Tuesday, January 18, 2011

Three Things Boehner and House GOP Should Not Put Aside

From the Washington Examiner:
First, the decisiveness of that election can never be emphasized enough. Only two years after putting President Obama in the White House and keeping Harry Reid and Nancy Pelosi in control of the Senate and House, voters rejected Democratic policies and gave Republicans their most massive midterm victory since 1938. Besides putting Republicans back in control of the House, voters also elected 11 new GOP governors and nearly 700 new GOP state legislators, thus giving the party command of the critical redistricting process following the 2010 census. But the depth of the GOP win is mainly a measure of voter rejection of Democratic policies. Republicans are still on probation and will remain there until they deliver what they promised, including repealing and replacing Obamacare, cutting federal spending, deficits and debt, ending oppressive bureaucratic regulation, and restoring economic growth and opportunity.


Republicans cannot take the electorate for granted as the class of 1994 crew and subsequent GOP controlled Congresses did.
Second, it was the genius of the Founders to devise a republican form of government that divides power vertically and horizontally among federal, state and local authorities, thus forcing competing interests to compromise. But there are two forms of compromise: the genuine kind, in which government is moved in the direction dictated by the voters, and the faux kind favored by Democrats and their liberal allies in the mainstream media. The latter is characterized by merely slowing the pace at which Democrats continue to do the very things voters emphatically rejected last November. For example, a budget agreement that reduces the rate of federal spending growth from 10 percent to 5 percent is not really a compromise, it's passive resistance to voters. A genuine budget agreement would actually reduce federal spending by 5 percent.

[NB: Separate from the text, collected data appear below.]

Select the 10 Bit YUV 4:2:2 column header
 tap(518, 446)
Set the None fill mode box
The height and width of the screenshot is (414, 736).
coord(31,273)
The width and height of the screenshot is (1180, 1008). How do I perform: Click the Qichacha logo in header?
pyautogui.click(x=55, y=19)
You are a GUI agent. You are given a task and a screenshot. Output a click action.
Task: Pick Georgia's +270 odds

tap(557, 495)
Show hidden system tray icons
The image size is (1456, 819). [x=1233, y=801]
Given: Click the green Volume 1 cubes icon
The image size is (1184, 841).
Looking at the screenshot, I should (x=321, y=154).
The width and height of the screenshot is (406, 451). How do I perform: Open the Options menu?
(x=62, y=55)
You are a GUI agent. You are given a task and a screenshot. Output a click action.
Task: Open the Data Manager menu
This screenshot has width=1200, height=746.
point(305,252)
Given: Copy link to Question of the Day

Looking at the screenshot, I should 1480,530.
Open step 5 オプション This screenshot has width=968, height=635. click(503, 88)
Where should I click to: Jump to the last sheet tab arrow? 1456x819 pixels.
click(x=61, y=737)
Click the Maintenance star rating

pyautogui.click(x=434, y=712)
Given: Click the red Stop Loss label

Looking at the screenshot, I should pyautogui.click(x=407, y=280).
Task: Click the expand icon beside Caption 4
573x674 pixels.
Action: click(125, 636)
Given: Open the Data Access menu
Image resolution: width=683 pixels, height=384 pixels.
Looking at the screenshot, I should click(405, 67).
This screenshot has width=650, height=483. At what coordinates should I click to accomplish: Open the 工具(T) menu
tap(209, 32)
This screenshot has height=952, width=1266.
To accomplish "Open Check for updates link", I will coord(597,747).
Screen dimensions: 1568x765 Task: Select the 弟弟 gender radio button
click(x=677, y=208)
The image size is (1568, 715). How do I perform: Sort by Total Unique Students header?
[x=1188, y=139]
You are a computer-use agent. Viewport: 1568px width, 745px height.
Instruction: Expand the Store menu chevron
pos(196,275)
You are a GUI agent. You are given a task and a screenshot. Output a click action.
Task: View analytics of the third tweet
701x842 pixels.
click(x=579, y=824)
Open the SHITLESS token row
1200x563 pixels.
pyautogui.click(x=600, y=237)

Don't be bamboozled by those who scream about compromise and going along to get along. The line needs to be drawn here. And forget what the morons say about "civility." That is just another code word for shut up and let's just spend more money.
House Republicans should heed the advice of
Examiner columnist Hugh Hewitt: "House Speaker John Boehner needs to start talking now about the 'selective shutdown' of the federal government that is ahead if the president refuses to listen to the verdict of the voters rendered decisively in November." If confrontation and the threat of a government shutdown are all but inevitable, then Republicans must begin now defining what that means for the public. House Republicans must, according to Hewitt, "reassure Americans and especially senior citizens [in advance] that they have provided the Senate with the bills necessary to fund Social Security, Medicare and defense, but that the president is holding these appropriations hostage in order to defend Obamacare, the bureaucrats at EPA and the left-wing broadcasters at NPR."


It is not often I care or really pay attention to what Hugh Hewitt (you know, the guy who sided with hack Arlen Spector instead of Pat Toomey)has to say, but he is right. Even now, the GOP needs to be getting the message out that it will be the Democrats who will be making grandma eat dogfood, or taking away Jr.'s school lunch, for the sake of the SEIU and other unions and hacks. That message should be trumpeted and repeated day in and out, so we can frame the debate and not get caught in the "republicans hate poor people" meme.